Yes very sheltered. Live above a gas station where I hack the pay phone line for INTERNET and AOL!!!1123elevintytwelve!!!!!!!

I try to avoid clogging up my knowledge of any thing ford.


----------



## Michaelefd (Dec 3, 2010)

Looked into the Boss. I liked it but they don't make a bracket for my truck. Still considering the SnowDogg, MD68 which seems to be well made.


----------



## Michaelefd (Dec 3, 2010)

Reaper, you have to much time on your hands and probably socially inadaquate. there must be a good site for someone like you to go play on.


----------



## mnglocker (Dec 24, 2008)

Michaelefd;1136717 said:


> Reaper, you have to much time on your hands and probably socially inadaquate. there must be a good site for someone like you to go play on.


I'd recommend www.LawnSite.com. :laughing: :laughing: :laughing:


----------



## cotter (Oct 9, 2010)

Micheal, I understand your desires but have to ask a question (that I am sure I did not want to answer when I wanted a new toy).
1) how many times will $3600 pay someone else to plow your driveway?
Add to that the cost of increased maintainance on your Explorer (that is not really designed to plow) and the maintainance on the plow, storing the plow off season, insuring it. Sure you might make a few $ doing the neighbor's driveways but 1 broken part, tore up yard etc will take care of that real quick. Assuming you can get your neighbors to actually pay you.

That being said, look at your major plow dealers close by and go with one of them. All the major manufacturers make good equipment, especially when it is essentailly what they have been building for years. I bought a Western so it has to be the BEST, right? You'll hear a lot of belly aching about them but Curtis make a fine plow and right there in Ma.
Or, as has been suggested, watch craigslist etc for a used set up already on a truck. It is the wrong time of year to make out in that area right now but you never know. Perhaps wait till spring to get your new plow when the dealers want to get rid of them and might deal with you a bit/not be in a hurry to install it (and do a better job).

Chad


----------



## Flatulentvandal (Nov 19, 2008)

Michaelefd;1135974 said:


> Hi All
> New to plowing. I own a 2007 Ford Explorer Sports Trac, and I was thinking of making use of it to plow my long 250' driveway and maybe some neighbors driveways to make a little money nothing crazy.
> Looking at some plows online and pricing them, I've checked into, Fisher Homesteader, Meyer Home Plow, Sno-away, Snow Bear and a couple of others. Most of there weight seems to be about the same 250 lbs.
> I'm leaning toward the Fisher Homesteader due to, wireless remote (joystick available) and price $3,650.00
> ...


Here's a photo of my Sport Trac setup.. I do one medium lot and a few driveways with it.

The Sno-Way ST (& newer 22 series) is available with both "Wireless Remote Control" & 'Down Pressure' -which makes a light plow much more efficient. Both of those features are what made up my mind to go with a Sno-Way. After using the down pressure, I wouldn't buy a lightweight plow without Down-Pressure.


----------



## KMBertog (Sep 9, 2010)

Meyer DrivePro xysport


----------



## eric02038 (Oct 1, 2010)

Michaelefd;1136447 said:


> I've looked into a lawn mower plow and snow thrower but the snow thrower is about $2,000 not sure about the plow. I don't think it will do what I need it to and I'd be out there as long as I am now with my simplicity. At least with the plow I can do a few small driveways and make a little money.
> I just looked into the stainless steal snow dogg for the Explorer Sports Trac and the price is comparable to the Fisher Homesteader and I think it may be made a little better thah the Homesteader. The cost is only $60 more at $3,710.
> Anyone know about Snow-Dogg Plows?


I would go with the snow dogg. The Fisher Homesteader is a terd, waste of money. I see them on craigslist all the time for about 600-1,000. The Snow Dogg is really good option for your vehical


----------



## MGriffin (Nov 4, 2010)

I have a snow Dogg MD 68 on my truck and I love it. I only plow a few driveways with it 4 to be exact and no problems.


----------

Stored data
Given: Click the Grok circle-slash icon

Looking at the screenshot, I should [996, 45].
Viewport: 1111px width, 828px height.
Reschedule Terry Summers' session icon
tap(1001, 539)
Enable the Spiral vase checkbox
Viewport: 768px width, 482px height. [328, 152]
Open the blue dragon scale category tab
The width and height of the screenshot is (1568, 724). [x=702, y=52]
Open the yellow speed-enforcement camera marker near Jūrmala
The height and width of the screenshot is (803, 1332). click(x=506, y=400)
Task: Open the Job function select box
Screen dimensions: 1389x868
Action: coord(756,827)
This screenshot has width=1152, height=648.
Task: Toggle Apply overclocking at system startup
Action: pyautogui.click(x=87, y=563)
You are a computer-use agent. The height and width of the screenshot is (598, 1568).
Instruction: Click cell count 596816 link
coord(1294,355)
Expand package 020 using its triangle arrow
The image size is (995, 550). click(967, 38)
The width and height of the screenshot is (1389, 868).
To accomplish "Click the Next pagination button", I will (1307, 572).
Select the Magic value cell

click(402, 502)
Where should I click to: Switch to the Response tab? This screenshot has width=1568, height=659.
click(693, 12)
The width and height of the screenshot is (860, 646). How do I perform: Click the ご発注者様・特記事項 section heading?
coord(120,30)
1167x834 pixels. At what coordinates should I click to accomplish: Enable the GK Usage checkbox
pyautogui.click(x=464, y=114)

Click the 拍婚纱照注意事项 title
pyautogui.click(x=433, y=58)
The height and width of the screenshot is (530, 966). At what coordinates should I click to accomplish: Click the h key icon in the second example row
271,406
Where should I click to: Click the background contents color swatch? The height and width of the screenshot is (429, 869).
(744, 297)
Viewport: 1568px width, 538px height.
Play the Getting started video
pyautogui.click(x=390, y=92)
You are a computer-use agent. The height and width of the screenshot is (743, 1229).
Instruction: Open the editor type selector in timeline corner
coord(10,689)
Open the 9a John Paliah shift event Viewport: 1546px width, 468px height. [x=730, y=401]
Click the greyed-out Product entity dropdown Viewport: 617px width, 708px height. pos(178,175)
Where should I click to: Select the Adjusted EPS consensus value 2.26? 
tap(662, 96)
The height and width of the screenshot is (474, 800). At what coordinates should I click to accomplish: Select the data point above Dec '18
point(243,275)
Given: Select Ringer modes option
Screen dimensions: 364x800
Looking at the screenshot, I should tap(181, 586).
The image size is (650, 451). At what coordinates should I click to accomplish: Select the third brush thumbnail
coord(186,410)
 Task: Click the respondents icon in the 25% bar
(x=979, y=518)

Goal of the exercise
Reproduce the passage of the snowplow thread starting with "## Flatulentvandal (Nov" and going on through "driveways with it.". The material has no connection to the snowplow thread.

Answer
## Flatulentvandal (Nov 19, 2008)

Michaelefd;1135974 said:


> Hi All
> New to plowing. I own a 2007 Ford Explorer Sports Trac, and I was thinking of making use of it to plow my long 250' driveway and maybe some neighbors driveways to make a little money nothing crazy.
> Looking at some plows online and pricing them, I've checked into, Fisher Homesteader, Meyer Home Plow, Sno-away, Snow Bear and a couple of others. Most of there weight seems to be about the same 250 lbs.
> I'm leaning toward the Fisher Homesteader due to, wireless remote (joystick available) and price $3,650.00
> ...


Here's a photo of my Sport Trac setup.. I do one medium lot and a few driveways with it.